A week bringing the past into the present at Balmerino Abbey – the site of this year’s Scottish Building Conservation Working Party – has been successful through hands-on conservation.
The event aimed to inspire local community volunteers to think differently about old buildings and providd a firsthand approach to learning through practical conservation.
Inspired by successful events organized by the Society for the Protection of Ancient Buildings in England and Scotland, the Working Party enables the country’s leading heritage organisations to put their expertise into practice on a local level.
By undertaking repairs to an historic building in need, local communities connect with their past and contribute to a historic building’s future.
Wendy Purvis, property manager said: “I am delighted that Balmerino is the subject of this amazing opportunity. I enjoyed getting hands-on experience myself, guided by experts in their field.”
The event brought together volunteers, historic building professionals and conservation specialists for a week of work and learning, with traditional ‘lime burning’ demonstrations and other traditional crafts.

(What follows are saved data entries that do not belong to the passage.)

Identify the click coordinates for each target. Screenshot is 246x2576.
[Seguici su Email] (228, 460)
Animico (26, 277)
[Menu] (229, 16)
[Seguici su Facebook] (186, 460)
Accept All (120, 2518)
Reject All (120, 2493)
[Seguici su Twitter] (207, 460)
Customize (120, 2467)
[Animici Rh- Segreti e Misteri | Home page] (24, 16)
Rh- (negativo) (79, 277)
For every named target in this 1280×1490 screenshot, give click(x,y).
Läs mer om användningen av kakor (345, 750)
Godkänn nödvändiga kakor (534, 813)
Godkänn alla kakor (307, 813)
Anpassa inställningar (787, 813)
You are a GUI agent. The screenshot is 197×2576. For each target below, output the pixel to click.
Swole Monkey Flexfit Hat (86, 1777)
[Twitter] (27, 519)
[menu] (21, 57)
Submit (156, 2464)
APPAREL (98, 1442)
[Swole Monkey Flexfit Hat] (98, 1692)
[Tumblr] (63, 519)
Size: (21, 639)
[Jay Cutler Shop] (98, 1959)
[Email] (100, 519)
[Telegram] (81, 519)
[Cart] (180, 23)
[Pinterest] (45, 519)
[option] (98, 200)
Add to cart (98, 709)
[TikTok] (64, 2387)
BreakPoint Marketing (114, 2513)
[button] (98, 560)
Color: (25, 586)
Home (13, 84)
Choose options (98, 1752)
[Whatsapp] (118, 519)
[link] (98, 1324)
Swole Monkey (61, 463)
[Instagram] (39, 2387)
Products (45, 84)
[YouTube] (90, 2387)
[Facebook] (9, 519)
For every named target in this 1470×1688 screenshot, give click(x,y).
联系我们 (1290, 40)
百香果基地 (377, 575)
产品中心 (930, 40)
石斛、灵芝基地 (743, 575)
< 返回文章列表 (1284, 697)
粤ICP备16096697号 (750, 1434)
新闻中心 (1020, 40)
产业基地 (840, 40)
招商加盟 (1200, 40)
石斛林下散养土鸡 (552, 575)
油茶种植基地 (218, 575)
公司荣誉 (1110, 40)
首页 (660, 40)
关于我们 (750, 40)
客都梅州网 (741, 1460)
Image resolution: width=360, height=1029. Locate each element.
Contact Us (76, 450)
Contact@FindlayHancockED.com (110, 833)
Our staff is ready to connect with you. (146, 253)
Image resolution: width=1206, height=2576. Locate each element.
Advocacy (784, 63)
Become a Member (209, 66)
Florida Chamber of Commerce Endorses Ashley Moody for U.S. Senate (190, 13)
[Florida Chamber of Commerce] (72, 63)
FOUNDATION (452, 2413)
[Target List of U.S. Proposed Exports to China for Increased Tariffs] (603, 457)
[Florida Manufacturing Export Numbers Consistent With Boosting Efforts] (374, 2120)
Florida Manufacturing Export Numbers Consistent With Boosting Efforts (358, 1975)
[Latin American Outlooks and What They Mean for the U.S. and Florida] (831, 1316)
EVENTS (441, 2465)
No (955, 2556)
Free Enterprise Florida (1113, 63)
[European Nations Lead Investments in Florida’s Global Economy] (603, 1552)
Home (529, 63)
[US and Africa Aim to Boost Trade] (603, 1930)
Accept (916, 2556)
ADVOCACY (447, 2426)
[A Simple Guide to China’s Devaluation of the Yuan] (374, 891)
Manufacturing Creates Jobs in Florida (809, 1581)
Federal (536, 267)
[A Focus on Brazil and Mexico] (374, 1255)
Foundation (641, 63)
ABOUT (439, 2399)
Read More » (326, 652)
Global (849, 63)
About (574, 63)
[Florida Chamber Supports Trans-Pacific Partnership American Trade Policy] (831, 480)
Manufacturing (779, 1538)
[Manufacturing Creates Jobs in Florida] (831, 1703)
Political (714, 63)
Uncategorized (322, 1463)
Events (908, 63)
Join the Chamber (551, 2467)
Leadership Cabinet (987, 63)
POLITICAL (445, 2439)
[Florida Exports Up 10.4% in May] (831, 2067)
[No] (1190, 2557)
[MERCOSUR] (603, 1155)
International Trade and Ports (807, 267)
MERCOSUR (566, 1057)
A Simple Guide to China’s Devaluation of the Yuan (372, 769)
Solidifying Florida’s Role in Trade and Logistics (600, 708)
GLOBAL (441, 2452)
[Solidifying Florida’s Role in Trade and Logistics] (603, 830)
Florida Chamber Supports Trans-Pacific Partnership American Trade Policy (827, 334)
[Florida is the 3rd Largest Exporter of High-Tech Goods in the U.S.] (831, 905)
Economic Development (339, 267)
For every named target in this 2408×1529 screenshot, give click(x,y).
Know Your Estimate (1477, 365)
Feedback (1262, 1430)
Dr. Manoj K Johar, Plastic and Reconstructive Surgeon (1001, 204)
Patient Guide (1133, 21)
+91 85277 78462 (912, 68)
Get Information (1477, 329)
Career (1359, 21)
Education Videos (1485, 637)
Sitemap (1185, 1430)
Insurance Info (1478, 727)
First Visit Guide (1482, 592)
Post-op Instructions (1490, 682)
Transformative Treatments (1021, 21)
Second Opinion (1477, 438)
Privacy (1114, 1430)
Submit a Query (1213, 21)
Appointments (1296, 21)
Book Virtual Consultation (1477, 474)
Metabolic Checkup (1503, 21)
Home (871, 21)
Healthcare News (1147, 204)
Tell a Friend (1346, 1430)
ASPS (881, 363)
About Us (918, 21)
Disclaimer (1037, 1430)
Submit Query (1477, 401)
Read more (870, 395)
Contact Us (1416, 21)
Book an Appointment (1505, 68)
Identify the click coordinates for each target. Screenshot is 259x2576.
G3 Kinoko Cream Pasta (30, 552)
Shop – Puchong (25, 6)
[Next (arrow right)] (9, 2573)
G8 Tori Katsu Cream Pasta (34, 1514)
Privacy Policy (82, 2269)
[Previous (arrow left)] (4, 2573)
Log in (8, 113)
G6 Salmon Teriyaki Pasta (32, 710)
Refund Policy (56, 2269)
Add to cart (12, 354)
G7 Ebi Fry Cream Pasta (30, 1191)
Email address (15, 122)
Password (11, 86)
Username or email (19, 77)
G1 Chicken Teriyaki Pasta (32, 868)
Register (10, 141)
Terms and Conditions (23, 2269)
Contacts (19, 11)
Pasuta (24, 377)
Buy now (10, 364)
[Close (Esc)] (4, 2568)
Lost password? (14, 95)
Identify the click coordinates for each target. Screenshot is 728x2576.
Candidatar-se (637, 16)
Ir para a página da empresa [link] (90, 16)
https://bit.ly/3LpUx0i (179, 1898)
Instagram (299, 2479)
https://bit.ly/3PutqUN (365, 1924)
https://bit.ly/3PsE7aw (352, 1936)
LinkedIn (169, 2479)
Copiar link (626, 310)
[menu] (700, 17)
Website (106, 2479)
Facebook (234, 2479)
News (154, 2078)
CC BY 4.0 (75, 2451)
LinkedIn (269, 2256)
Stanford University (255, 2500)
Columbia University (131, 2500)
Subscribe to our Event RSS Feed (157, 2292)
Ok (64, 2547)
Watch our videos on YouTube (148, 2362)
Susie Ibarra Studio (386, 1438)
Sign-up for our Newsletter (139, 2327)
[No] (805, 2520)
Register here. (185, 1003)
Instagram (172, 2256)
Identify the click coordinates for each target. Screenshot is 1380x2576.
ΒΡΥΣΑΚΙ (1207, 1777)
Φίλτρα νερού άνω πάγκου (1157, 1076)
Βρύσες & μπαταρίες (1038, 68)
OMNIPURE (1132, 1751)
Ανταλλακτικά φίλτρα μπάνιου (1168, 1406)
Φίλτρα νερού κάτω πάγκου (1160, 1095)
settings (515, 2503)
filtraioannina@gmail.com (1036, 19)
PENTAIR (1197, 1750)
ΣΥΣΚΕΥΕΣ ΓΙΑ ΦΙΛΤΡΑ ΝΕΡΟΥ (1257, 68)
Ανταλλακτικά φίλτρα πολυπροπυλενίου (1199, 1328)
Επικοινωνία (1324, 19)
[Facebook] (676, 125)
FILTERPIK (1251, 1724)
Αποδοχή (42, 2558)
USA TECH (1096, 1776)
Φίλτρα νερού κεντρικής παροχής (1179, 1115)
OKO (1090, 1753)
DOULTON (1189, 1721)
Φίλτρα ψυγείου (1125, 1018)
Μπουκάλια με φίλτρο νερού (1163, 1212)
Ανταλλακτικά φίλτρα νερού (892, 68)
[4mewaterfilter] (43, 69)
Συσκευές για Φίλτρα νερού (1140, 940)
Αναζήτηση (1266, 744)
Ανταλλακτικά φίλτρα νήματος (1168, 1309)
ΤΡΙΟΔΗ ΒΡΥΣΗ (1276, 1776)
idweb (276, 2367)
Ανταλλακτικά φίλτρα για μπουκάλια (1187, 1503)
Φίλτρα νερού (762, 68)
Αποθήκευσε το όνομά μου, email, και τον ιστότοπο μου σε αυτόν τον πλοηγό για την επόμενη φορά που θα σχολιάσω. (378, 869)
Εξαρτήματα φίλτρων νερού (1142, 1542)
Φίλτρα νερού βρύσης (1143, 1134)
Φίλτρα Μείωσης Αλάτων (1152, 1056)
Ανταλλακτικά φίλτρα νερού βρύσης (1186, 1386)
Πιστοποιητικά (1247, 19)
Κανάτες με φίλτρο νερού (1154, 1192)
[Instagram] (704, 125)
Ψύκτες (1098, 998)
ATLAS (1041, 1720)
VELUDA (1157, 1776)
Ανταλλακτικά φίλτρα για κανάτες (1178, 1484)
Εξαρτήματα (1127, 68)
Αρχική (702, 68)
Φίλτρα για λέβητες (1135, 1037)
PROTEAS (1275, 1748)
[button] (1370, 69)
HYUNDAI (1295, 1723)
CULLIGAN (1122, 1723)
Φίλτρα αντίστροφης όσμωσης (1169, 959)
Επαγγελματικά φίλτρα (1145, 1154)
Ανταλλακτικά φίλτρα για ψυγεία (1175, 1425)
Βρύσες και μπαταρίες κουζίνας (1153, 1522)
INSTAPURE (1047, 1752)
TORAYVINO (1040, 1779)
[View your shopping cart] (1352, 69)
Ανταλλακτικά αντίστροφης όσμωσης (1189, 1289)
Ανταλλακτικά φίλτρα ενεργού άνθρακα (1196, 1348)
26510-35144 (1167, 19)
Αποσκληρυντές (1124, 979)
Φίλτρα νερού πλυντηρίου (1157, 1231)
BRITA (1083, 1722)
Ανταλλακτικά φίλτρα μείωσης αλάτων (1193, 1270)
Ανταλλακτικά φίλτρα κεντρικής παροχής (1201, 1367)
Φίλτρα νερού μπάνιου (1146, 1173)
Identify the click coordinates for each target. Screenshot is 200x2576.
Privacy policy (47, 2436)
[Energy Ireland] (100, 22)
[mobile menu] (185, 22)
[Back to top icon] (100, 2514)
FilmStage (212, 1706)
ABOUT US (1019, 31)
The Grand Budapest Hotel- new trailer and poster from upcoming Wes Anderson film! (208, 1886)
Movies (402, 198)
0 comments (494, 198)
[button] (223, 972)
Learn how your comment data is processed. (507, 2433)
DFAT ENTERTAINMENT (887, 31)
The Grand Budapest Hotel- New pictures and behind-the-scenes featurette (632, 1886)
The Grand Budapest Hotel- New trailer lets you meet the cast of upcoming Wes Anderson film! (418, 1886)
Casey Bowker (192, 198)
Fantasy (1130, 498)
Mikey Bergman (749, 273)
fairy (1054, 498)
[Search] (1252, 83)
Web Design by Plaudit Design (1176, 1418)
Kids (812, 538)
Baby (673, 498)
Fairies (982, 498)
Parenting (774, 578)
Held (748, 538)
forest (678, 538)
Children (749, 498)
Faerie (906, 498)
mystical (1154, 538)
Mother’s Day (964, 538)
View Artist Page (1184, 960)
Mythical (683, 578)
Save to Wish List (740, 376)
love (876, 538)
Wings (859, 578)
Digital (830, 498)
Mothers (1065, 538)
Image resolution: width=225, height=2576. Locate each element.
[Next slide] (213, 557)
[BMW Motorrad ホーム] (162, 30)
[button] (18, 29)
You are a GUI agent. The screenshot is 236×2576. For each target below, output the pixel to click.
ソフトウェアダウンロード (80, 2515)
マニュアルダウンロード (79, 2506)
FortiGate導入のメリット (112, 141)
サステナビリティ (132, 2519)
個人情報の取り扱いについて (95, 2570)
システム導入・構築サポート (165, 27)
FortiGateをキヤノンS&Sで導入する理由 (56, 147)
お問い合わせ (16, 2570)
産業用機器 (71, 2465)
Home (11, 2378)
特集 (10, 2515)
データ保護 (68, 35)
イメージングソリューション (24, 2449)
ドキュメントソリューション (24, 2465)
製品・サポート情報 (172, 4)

William Napier, National Trust for Scotland, lead surveyor said: “The Trust is very grateful to have the help of so many experts at beautiful Balmerino Abbey. As a charity, without the contribution of volunteers, we simply couldn’t carry out our vital work to conserve Scotland’s heritage.”
Balmerino Abbey was founded in 1227 by monks from Melrose Abbey, and thrived until 1547 when it was sadly burned down.
The ruins were originally consolidated in 1910, and are now in the stewardship of the National Trust for Scotland.
The annual summer working party has become an increasingly popular event attracting volunteers ranging from heritage and architectural professionals, to those with an informed amateur interest in buildings and history.
For this short period they are united in their efforts to help a specific building and experts were on hand at all times to guide volunteers through the work.
The local community also pulled together to help provide facilities for the volunteers, and organised a free open day on Wednesday where there was slaking and lime burning demonstrations and puppet shows for children.